A High-Stakes Situation

Western leaders are more likely to design a sanctions policy with domestic political objectives in mind and the need to punish Russia for invading Ukraine in the first place. The most realistic way for sanctions to be removed would either involve Russia making significant concessions (and it remains unclear what those would be) or a significant mea culpa by the West to end the sanctions due to them being ineffective or, worse, causing more significant harm.

A scenario in which Western sanctions make matters worse could transpire if the Kremlin feels that, in order for sanctions to be removed, it must escalate tensions elsewhere in Europe — whether through saber-rattling in the Baltics or threatening to cut off gas to European markets. Regardless of veracity, Russian leaders may perceive that further destabilizing behavior elsewhere in Europe may ironically give Moscow the leverage it needs to force the West to remove sanctions once a pro-Russia government is set up in Kyiv or the conflict in Ukraine becomes even more deadlocked than it already is.
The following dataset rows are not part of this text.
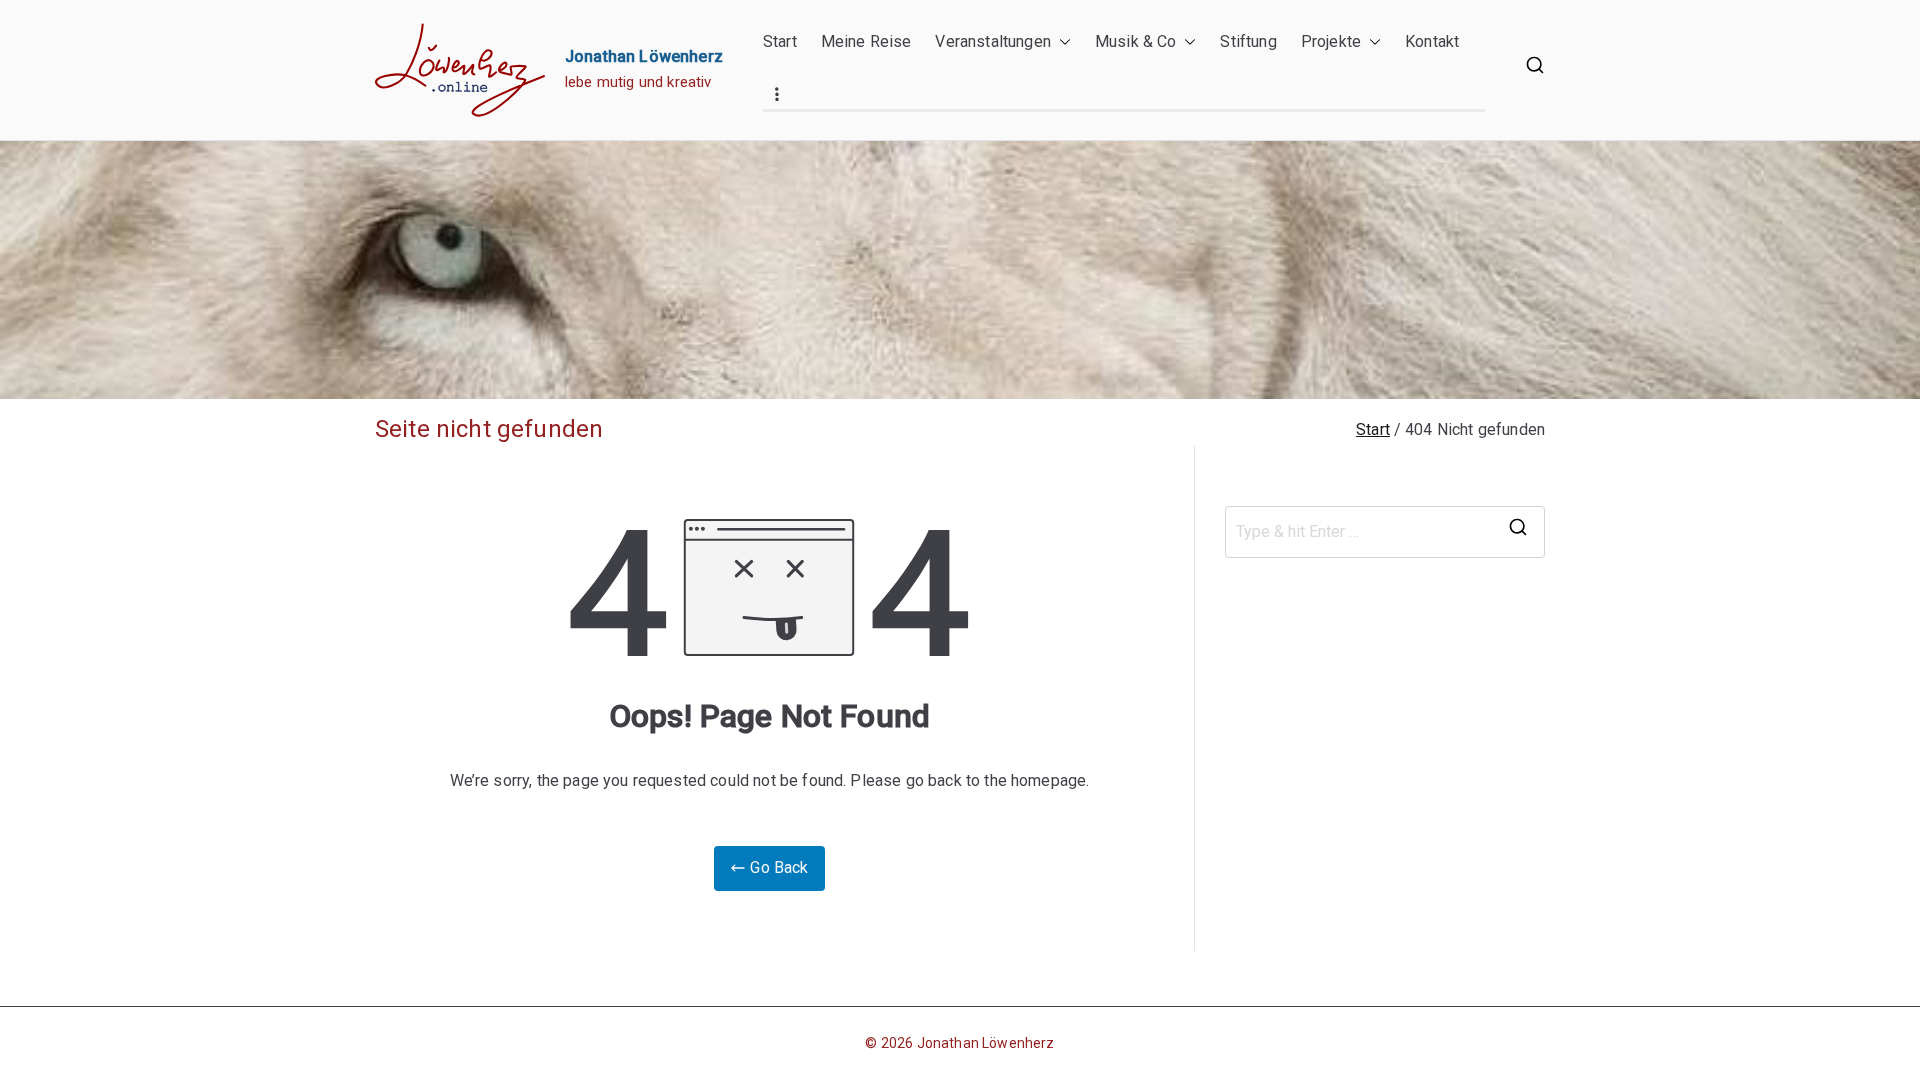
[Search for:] (1385, 532)
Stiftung (1248, 41)
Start (780, 41)
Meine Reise (866, 41)
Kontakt (1432, 41)
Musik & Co (1136, 41)
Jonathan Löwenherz (644, 56)
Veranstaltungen (992, 41)
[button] (1061, 42)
If the new sanctions persist indefinitely, there could be long-term strategic repercussions, as it would represent a significant first step in isolating the Russian economy from that of the West. This would thereby result in Moscow, Beijing, and other non-Western countries accelerating efforts to create alternatives to the Western-led and developed financial system that can give Western sanctions so much bite. Such an outcome risks Russia becoming more insular and resulting in a turn to neo-Cold War dynamics where economic relations between Russia and the West are reduced substantially, leading to more hostility on numerous friction points.

It will also force Russia to become more dependent on China as a partner. Although recent media attention has focused on Moscow and Beijing’s apparently budding ties, China has incentives to not fully embrace Russia. Given that Russia needs China more than the reverse, China may initially respond by keeping Russia at an arm's length in order to avoid disrupting its own economic relationship with Western countries. But even if it doesn’t more closely align with Russia, China could still view an aggressive sanctions package from the West as a sign of possible risks in the event of future conflict in Taiwan or the South China Sea. As a result, Beijing would likely only increase its efforts to create international financial mechanisms globally that could operate regardless of U.S. sanctions policy and limit the extraterritorial impact of Western sanctions on its non-Western trading partners. 

As questions remain about the long-term impact of new sanctions on China and Russia’s relationships with each other and with the West, so will the strategic risk that Western countries incur by going down the sanctions path. Western sanctions strategies have long been criticized for being strategically ineffective in achieving their objectives. And that strategy will face the most significant test yet if Russia invades Ukraine.